Di pusat Ibukota Jakarta yang masyarakatnya penuh dengan problematika kehidupan, berbagai kepentingan berseliweran melenakan dalam rutinitas keseharian. Setiap orang seolah dipacu untuk mengejar pencapaian-pencapaian yang ditargetkan. Karakteristik manusia-manusia mileneal terbentuk sedemikian rupa dalam pola interaksi yang instant dan cepat. Nyaris semua orang tergantung dengan perangkat gadget untuk berkomunikasi. Ironinya gadget yang semestinya menjadi alat bantu justru memenjarakan pemakainya. Dengan mudah orang-orang mendapatkan dan menyebarkan informasi melalui jaringan internet secara live.

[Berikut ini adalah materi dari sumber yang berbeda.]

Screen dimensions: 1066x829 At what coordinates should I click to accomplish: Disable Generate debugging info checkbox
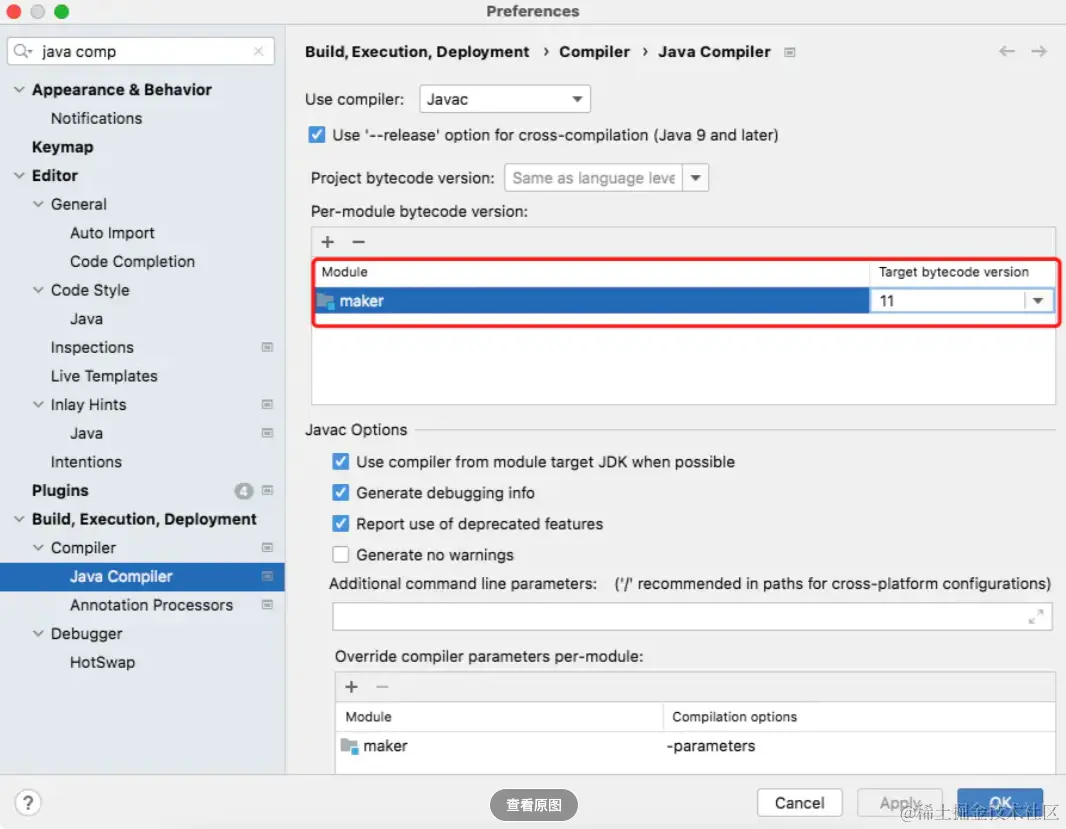[341, 493]
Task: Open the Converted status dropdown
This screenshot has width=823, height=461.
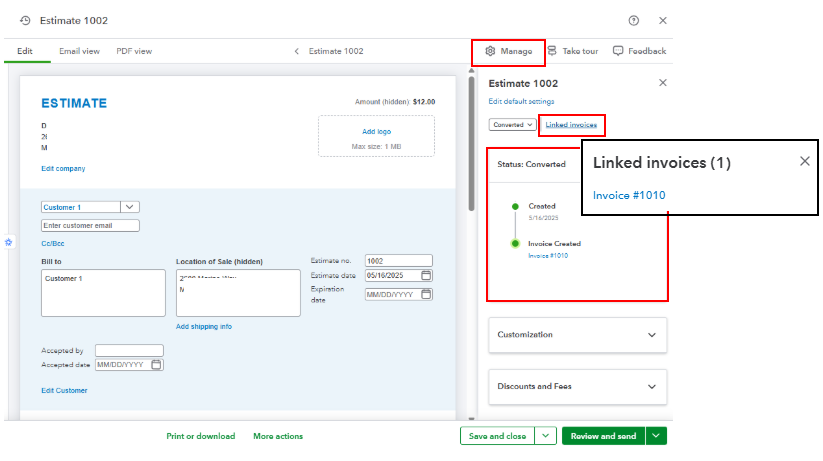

Kondisi semacam ini yang kemudian menambah keistimewaan keberadaan sebuah forum silaturahmi terbuka untuk bertatap muka langsung. Karenanya Kenduri Cinta ditengah zaman ‘online‘ merupakan forum yang mewah, ini yang sering dilupakan oleh Jamaah. Bisa saja Kenduri Cinta menyiarkan acara secara live streaming, dan itu pernah dilakukan oleh Kenduri Cinta. Namun untuk saat ini disadari bahwa hal itu akan mengurangi bahkan dapat menghilangkan nuansa dari peristiwa yang semestinya dapat dialami oleh setiap jamaah dalam usahanya menghadiri dan merayakan forum muwajahah masyarakat Maiyah di setiap bulannya.